Did you check the most recent version of Bullet 2.0e?

Bullet uses Union Find to find the connected simulation islands, based on AABB overlap from the broadphase and constraints. Recently I added path compression to Union Find, and according to the following link "Complicated analysis shows: O(m A(m,n)) time where A(m,n) is inverse-Ackerman's function"

http://www.continuousphysics.com/ftp/pu ... n%20II.htm

After the islands are build, I sort this data, and then all islands can be processed in parallel for both collision detection and constraint solving.
There is no multi-core version in the public version yet, but that will be available in the future.

I like to use a body, contact, and joint graph. You can find the islands using a depth first search from the awake bodies. This is always O(n) in the number of bodies, contacts, and joints.

I am curious if this is really a faster way then Union Find to find the islands. Can you give more details how to determine connected islands, from a set of N bodies, with M connections?

[Erin Catto]

I use the first algorithm in the link you provided:

------------------------
Off-line version:

* Entire input is given at once.

* Solution:
o Scan input and place edges in undirected graph.
o Run depth-first search to identify components and label each vertex.
o Scan labels and print out classes (components).

* Analysis: O(V + E).
(Here, E = number of input pairs.)
----------------------------

To speed this up I maintain a connectivity graph at across time steps. This is exactly what ODE does (except it recreates the contact graph each step).

[Erwin Coumans]

I use the first algorithm in the link you provided:

------------------------
Off-line version:

* Entire input is given at once.

* Solution:
o Scan input and place edges in undirected graph.
o Run depth-first search to identify components and label each vertex.
o Scan labels and print out classes (components).

* Analysis: O(V + E).
(Here, E = number of input pairs.)
----------------------------

To speed this up I maintain a connectivity graph at across time steps. This is exactly what ODE does (except it recreates the contact graph each step).

Do what is the actual output of your algorithm? All objects have their island id? How do you process the separate islands at the end, do you have an array of them? In other words, can you easily do parallel processing of islands too?
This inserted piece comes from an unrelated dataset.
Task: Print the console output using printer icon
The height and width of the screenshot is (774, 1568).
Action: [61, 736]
I'm doing the on-line version instead. If there would be a cheap way to remove edges/constraints in this approach, then it would be good to keep it persistent. I've been looking into this for a while (and this is probably what the original question is about), but couldn't find such incremental removal of edges/constraints.
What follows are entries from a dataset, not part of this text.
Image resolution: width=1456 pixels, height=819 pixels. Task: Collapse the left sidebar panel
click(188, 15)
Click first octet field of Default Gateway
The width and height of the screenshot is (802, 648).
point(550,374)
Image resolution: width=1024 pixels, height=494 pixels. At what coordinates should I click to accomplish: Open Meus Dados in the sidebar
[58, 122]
union find deunion only allows backtracking/removing most recent added edges, no random removal of edges

Is there any?

[Erin Catto]

During the DFS, I build up arrays of pointers to bodies, joints, and contact constraints. These arrays get placed into an island structure which is sent to the solver.

With this system it should straight forward to do parallel processing of islands. Once the island is built, you can send it to another thread while the next island is being built in the main thread.

I don't keep any island ids in the bodies or joints because it is not needed.

[efoss]

I use a union-find, an "on-line" version. By the time all my pairwise collisions are done, the islands are ready to iterate over without any more work. I found this page to be very good for understanding the concept:

http://en.wikipedia.org/wiki/Disjoint-s ... _structure

As the example in Bullet demonstrates, the basic algorithm is very simple. According to that web page, it was proven in 1989 by Fredman and Saks to be the cheapest possible disjoint-set algorithm.

I found it useful in my implementation to keep linked lists attached to each object indicating its current children. That allows me to

1. Iterate over the items in each island without having to sort anything
2. Remove an item at any time without destroying its island

Getting all the pointer maintenance correct is a pain though!

I store a pointer within each collision object to its union-find parent, which through path compression is normally the mega-parent or representative of that island. That allows me to quickly find and iterate over an island, starting just with a pointer to one of its members.